● Exercise prompt: Look through the listing below and write out exactly the lines from the line with "Viewport: 1204px width, 892px" to the line with "You are a computer-use agent. The image size is (701, 669).", both included, and no others.

● Stored data:
Start of Block

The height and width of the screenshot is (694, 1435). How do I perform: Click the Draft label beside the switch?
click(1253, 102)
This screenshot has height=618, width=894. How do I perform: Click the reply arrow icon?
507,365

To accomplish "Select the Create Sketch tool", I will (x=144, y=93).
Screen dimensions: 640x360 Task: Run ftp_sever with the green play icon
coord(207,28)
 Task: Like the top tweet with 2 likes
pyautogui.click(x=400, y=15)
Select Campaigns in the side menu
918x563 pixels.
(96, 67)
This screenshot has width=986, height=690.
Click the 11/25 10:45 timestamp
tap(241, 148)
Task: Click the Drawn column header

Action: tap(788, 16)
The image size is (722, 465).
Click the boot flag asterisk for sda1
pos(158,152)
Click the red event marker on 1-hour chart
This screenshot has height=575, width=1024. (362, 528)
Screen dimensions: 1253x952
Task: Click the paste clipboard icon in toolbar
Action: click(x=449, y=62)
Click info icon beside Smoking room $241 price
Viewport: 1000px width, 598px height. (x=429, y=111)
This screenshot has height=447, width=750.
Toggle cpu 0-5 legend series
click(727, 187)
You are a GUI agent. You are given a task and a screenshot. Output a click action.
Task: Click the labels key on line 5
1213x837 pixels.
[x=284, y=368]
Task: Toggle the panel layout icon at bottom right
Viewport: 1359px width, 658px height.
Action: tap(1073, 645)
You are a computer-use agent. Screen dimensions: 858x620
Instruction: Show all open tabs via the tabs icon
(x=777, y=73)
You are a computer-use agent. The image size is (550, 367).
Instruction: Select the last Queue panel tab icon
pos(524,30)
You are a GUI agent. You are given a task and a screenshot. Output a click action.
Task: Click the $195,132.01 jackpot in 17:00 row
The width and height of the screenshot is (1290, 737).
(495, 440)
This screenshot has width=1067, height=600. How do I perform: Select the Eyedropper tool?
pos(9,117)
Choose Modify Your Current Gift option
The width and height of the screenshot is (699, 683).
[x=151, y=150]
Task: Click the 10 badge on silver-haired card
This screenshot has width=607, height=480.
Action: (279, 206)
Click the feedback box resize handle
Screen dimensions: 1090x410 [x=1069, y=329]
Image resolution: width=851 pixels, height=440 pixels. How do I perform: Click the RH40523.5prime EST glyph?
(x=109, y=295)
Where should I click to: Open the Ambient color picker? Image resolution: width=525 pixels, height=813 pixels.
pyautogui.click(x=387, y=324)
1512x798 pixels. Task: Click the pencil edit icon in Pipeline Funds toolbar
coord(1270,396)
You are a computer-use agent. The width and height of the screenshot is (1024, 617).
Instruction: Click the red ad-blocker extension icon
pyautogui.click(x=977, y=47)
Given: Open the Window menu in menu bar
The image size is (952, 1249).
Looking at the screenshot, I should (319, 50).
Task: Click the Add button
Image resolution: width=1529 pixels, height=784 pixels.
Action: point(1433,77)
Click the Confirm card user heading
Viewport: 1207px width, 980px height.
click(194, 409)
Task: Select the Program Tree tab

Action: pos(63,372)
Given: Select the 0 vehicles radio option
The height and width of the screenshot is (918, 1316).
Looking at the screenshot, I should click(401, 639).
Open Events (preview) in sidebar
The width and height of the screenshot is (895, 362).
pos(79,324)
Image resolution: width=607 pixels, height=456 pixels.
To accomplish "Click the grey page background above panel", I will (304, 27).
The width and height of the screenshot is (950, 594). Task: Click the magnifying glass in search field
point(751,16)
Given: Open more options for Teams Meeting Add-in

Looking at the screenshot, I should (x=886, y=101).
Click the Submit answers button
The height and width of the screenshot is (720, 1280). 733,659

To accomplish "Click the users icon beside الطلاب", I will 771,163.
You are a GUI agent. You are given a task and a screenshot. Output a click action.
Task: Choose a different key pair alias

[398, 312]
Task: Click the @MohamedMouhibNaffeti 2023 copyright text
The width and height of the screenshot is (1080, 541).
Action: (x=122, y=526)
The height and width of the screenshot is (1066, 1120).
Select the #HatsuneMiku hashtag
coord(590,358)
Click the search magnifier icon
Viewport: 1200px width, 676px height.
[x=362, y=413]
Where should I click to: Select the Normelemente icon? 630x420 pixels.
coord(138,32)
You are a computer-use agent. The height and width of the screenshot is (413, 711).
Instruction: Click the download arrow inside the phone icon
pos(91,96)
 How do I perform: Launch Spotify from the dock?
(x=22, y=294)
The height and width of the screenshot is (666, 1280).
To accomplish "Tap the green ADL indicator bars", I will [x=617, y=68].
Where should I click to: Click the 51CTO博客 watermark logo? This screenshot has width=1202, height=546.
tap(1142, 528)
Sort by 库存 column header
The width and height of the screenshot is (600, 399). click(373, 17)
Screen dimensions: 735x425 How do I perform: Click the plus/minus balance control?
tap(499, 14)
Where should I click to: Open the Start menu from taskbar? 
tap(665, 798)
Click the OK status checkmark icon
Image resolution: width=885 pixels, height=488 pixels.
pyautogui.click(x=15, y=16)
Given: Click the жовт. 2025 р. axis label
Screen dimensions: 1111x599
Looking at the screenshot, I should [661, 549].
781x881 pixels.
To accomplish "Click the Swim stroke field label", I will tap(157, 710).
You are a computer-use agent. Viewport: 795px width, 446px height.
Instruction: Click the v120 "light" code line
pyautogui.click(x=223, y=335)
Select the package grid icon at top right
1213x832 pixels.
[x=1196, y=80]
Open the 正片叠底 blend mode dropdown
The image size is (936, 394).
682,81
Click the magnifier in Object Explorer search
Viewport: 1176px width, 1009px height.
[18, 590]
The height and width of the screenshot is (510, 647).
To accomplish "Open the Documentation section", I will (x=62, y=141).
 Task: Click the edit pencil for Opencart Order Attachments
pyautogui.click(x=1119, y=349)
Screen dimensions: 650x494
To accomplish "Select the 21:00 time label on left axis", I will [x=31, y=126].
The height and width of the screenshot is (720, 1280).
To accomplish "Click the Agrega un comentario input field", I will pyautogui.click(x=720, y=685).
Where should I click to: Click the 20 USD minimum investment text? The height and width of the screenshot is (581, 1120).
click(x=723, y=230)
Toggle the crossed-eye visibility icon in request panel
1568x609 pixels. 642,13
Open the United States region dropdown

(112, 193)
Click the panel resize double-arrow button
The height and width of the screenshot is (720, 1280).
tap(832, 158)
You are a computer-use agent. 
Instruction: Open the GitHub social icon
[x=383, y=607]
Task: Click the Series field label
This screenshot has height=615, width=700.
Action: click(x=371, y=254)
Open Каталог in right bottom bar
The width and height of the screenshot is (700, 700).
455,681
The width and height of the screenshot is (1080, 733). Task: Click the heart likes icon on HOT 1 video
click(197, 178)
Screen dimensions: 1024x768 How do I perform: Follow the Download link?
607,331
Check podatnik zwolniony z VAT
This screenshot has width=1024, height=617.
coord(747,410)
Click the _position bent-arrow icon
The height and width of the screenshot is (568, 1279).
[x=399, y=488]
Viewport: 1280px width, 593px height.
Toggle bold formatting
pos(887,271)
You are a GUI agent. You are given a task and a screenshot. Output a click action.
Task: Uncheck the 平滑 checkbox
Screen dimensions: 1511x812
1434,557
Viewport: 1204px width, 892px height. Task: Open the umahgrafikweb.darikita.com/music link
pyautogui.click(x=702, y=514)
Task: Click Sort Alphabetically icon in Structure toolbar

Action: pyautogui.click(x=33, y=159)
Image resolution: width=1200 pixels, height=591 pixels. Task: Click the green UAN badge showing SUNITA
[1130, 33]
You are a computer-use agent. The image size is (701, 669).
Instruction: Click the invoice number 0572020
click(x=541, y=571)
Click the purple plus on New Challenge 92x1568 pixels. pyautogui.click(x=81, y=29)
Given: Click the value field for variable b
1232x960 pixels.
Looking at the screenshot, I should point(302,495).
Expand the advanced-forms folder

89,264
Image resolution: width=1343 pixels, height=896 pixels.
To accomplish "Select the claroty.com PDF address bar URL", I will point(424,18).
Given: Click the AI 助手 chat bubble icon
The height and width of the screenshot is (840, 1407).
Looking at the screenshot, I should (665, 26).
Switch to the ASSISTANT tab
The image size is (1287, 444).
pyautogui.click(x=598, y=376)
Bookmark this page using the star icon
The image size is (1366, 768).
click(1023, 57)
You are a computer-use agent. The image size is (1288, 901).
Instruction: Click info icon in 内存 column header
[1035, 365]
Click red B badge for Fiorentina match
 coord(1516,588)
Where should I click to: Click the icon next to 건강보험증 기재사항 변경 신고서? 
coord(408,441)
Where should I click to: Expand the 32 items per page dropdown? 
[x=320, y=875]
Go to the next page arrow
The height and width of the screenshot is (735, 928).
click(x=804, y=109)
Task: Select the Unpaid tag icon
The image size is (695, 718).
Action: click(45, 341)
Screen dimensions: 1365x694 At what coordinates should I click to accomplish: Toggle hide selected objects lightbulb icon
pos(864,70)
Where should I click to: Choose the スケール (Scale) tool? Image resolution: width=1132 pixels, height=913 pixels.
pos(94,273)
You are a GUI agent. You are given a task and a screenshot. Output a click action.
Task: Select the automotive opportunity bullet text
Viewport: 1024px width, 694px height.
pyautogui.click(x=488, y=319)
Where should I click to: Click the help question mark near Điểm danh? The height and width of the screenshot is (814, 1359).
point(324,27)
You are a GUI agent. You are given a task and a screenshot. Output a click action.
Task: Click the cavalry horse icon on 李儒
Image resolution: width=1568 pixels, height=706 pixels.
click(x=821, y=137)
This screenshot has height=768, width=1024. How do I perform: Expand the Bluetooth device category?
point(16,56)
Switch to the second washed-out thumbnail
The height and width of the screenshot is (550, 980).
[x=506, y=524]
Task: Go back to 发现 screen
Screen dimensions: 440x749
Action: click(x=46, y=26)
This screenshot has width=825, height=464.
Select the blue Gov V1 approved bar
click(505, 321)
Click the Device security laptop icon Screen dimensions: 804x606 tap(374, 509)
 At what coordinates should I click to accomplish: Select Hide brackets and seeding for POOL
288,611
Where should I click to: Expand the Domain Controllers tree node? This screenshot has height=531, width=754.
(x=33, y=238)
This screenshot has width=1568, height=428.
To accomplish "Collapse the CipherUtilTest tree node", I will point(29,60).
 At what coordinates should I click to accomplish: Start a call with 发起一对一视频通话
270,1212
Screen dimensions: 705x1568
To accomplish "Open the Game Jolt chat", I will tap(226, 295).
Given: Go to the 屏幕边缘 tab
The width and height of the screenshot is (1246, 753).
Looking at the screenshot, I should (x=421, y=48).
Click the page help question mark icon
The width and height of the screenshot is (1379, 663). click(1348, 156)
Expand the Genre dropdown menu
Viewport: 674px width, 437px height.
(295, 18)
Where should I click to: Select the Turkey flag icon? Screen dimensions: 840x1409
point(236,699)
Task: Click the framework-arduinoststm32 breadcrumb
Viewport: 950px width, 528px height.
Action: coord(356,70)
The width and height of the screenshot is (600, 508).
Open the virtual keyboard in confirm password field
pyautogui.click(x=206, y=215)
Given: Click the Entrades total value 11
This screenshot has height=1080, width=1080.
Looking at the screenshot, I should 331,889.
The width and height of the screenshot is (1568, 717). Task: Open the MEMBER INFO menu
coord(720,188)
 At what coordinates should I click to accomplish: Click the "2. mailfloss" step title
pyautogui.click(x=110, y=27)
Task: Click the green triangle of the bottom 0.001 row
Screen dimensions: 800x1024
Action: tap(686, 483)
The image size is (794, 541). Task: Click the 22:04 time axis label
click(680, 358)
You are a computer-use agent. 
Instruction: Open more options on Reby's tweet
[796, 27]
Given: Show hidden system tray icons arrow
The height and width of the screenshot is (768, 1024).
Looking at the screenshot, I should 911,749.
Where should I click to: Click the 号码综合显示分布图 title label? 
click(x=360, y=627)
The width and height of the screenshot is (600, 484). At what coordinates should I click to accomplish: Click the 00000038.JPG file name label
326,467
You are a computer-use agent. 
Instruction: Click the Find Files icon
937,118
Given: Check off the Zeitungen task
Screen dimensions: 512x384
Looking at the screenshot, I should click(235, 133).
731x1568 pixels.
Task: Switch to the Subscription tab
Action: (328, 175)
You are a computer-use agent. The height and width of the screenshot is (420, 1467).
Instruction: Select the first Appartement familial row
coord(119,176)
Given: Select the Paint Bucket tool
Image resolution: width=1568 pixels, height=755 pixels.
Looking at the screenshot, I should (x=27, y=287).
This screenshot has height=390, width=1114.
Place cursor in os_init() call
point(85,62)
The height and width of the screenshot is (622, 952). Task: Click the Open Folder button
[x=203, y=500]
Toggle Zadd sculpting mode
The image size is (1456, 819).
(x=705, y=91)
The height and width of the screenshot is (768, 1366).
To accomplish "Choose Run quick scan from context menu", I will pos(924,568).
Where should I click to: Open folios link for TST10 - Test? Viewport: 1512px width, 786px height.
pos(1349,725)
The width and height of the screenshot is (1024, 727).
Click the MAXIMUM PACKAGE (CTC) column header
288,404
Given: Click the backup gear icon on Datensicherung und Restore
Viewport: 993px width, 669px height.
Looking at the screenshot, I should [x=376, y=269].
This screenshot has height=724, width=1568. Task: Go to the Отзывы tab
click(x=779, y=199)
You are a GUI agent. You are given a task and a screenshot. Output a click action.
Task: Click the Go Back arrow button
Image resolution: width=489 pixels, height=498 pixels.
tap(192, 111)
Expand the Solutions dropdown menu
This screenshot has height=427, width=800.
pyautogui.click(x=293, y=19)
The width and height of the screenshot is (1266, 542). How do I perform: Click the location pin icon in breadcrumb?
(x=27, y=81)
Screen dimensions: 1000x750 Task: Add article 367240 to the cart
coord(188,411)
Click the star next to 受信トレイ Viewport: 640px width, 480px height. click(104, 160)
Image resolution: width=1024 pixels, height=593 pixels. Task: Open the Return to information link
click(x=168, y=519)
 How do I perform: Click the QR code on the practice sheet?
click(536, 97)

End of Block

● Answer to this exercise:
Viewport: 1204px width, 892px height. Task: Open the umahgrafikweb.darikita.com/music link
pyautogui.click(x=702, y=514)
Task: Click Sort Alphabetically icon in Structure toolbar

Action: pyautogui.click(x=33, y=159)
Image resolution: width=1200 pixels, height=591 pixels. Task: Click the green UAN badge showing SUNITA
[1130, 33]
You are a computer-use agent. The image size is (701, 669).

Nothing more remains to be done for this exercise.